Data for the task =>
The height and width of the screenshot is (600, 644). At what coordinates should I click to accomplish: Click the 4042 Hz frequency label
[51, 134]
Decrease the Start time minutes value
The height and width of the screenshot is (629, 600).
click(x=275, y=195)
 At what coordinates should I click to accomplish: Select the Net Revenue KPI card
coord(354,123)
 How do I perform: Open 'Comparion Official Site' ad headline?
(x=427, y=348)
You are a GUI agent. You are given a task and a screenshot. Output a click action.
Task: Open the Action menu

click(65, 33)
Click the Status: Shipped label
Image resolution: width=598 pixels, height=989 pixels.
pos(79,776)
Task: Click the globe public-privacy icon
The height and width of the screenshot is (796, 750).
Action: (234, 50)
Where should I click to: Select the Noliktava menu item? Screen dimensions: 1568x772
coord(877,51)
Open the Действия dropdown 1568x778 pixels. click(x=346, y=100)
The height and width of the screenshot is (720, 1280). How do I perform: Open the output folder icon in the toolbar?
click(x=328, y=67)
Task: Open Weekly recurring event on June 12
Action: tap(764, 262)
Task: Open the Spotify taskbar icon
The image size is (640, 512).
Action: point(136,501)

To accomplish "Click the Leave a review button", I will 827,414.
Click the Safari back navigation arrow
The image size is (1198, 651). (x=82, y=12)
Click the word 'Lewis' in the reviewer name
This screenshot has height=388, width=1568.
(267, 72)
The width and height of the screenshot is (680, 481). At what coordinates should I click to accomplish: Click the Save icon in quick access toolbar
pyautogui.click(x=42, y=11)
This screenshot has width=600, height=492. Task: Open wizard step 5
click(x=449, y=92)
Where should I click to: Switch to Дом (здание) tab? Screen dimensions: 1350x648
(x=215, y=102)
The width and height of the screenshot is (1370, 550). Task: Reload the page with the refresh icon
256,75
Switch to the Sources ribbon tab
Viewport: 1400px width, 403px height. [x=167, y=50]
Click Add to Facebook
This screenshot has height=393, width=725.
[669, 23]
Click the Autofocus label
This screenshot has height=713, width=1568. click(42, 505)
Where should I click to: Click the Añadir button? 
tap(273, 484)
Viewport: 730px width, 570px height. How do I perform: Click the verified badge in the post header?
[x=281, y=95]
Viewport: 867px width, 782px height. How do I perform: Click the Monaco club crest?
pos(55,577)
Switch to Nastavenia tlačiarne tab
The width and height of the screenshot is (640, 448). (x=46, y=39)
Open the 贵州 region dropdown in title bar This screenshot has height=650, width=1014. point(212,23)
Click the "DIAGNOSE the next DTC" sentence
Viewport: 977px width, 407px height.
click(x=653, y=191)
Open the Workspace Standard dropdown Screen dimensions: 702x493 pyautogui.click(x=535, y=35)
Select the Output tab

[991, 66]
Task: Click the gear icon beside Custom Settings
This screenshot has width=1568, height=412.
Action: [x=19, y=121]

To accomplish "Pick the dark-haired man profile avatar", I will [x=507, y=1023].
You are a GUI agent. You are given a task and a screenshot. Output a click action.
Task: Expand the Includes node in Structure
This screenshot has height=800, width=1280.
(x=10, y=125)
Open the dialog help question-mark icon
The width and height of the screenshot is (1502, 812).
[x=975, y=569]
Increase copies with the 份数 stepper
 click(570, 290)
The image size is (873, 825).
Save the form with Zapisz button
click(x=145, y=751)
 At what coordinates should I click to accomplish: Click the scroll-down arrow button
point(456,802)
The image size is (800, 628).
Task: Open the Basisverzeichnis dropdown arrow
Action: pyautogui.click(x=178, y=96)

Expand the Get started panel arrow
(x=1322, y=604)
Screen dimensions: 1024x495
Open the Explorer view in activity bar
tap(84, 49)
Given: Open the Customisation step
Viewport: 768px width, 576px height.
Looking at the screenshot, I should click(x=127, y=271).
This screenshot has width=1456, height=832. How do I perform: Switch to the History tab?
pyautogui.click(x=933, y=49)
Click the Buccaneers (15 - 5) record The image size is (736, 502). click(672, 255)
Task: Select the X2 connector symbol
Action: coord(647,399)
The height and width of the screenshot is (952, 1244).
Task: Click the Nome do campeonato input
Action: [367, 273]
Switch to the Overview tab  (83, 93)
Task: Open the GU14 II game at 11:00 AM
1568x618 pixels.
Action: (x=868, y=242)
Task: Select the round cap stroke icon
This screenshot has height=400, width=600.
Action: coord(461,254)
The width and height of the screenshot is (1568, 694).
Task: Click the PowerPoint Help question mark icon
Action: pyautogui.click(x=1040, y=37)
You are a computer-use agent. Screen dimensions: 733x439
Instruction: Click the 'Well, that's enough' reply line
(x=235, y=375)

Aim of the exercise => Using the data above, print exactly the lines from the line that contains "Viewport: 768px width, 576px height." through the line that contains "Task: Select the round cap stroke icon", with both included.

Reply to the exercise =>
Viewport: 768px width, 576px height.
Looking at the screenshot, I should click(x=127, y=271).
This screenshot has width=1456, height=832. How do I perform: Switch to the History tab?
pyautogui.click(x=933, y=49)
Click the Buccaneers (15 - 5) record The image size is (736, 502). click(672, 255)
Task: Select the X2 connector symbol
Action: coord(647,399)
The height and width of the screenshot is (952, 1244).
Task: Click the Nome do campeonato input
Action: [367, 273]
Switch to the Overview tab  (83, 93)
Task: Open the GU14 II game at 11:00 AM
1568x618 pixels.
Action: (x=868, y=242)
Task: Select the round cap stroke icon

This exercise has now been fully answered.